His shooting. His shooting his shooting his shooting his shooting his shooting his shooting his shooting. In returning for his sophomore season, nearly every analyst expected to see a much improved shooting display. He did improve, but not enough to silence the critics. His field goal percentage jumped from 40.4% to 42.5 % and his three point shooting improved from 29% to 30.2%. Neither of which are impressive in the slightest. As you’re reading this, you’re probably thinking “hey don’t the Celtics already have two guards that dominate defensively and struggle shooting?” Meet the magic of Ron Adams. The underrated assistant coach should be highly heralded for his work with Rajon Rondo this season. Thanks to his coaching, Rondo has already hit more threes this season then he has in any other year. While he has struggled in the last four games, his shooting improvement is quite evident. With some 1-on-1 training, Adams could transform Smart as well.

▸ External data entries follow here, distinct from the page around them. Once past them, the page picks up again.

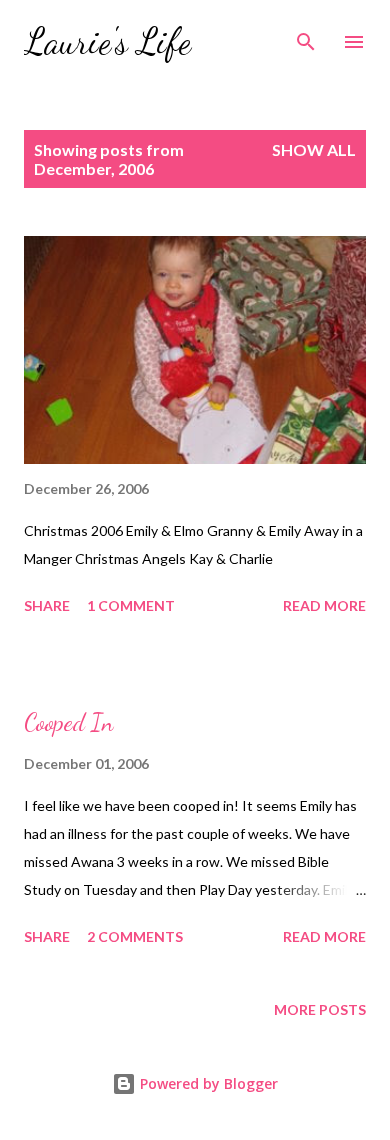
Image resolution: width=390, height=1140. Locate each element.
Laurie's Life (107, 41)
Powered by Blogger (207, 1083)
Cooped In (68, 722)
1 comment (131, 605)
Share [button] (47, 605)
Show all (314, 149)
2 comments (135, 936)
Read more (324, 605)
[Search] (306, 36)
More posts (320, 1009)
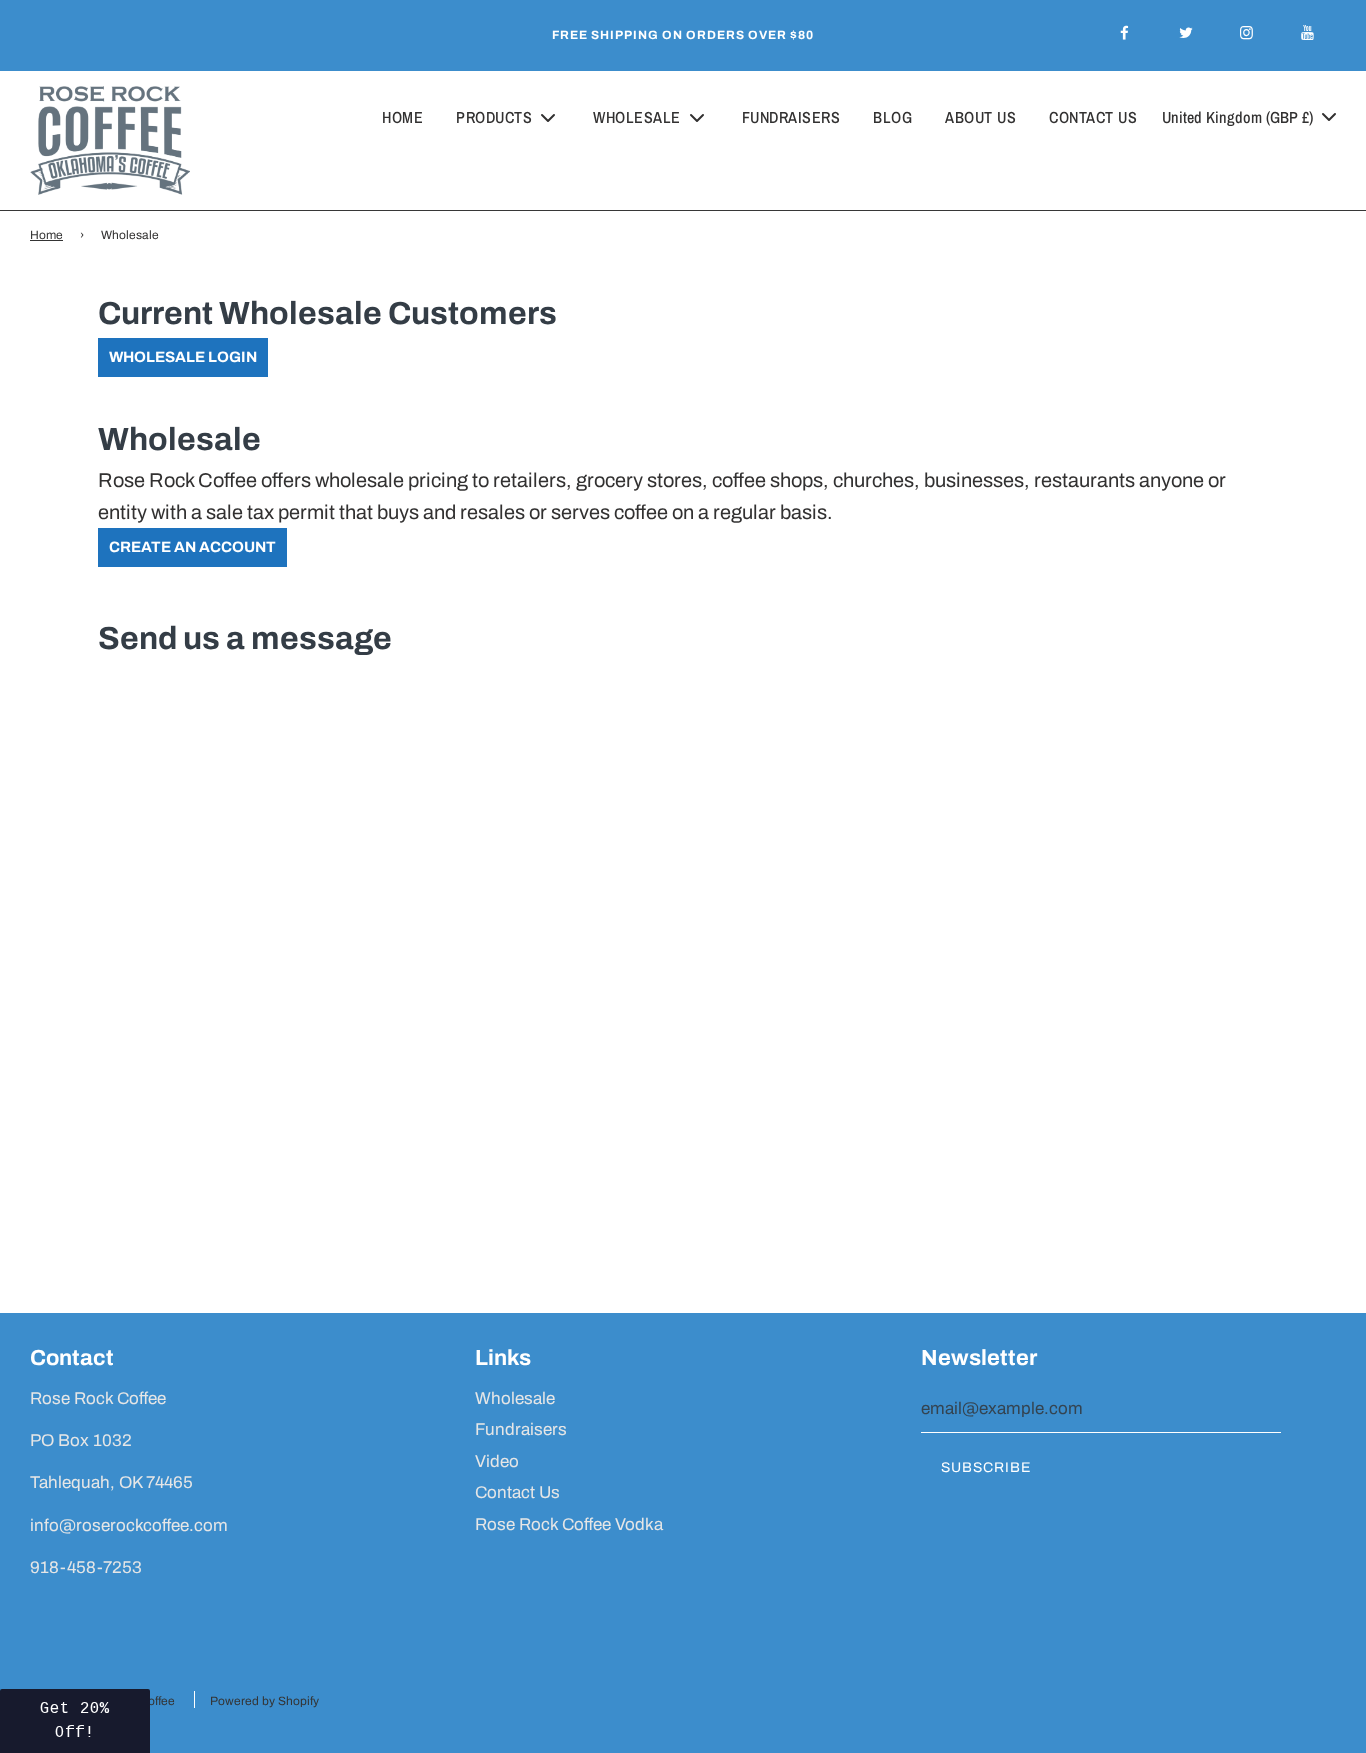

The much-overblown Shove-saga has caused some notoriety among scouting circles. Smart was suspended four games for the incident. The suspension only went to show how valuable he is. Oklahoma State was routinely beat down without their star. To me, that shows that his impact goes far beyond the hardwood. The team looks to him as a leader on the court with his unselfish play and takeover ability.
Smart’s play in the tournament will be interesting to watch. A big matchup with Gonzaga could halt their run right away. Beyond that lays Arizona. So unless your predictions are as nutty mine (I have Oklahoma State in the Final Four), March Madness probably won’t provide a very strong showing. But if he does spark a Cinderella run like I expect, his stock could soar and we could truly see what kind of leader he is.
Unless the Celtics land in position to draft one of the big three freshman, Smart should be the top name on our board. Even if the ping pong balls betray us yet again, there’s still a chance we could snag Smart as late as 8th. As long as we fully commit to the development of Olynyk and trust his potential (which I do) shoring up the second guard position should be a priority. While I love Bradley’s play, I don’t see him as the future starter. He could provide great energy off the bench or even as a big trade piece. If given the opportunity, I sure hope the Celtics wouldn’t pass on a chance to form one of the most potentially dominating backcourts in basketball.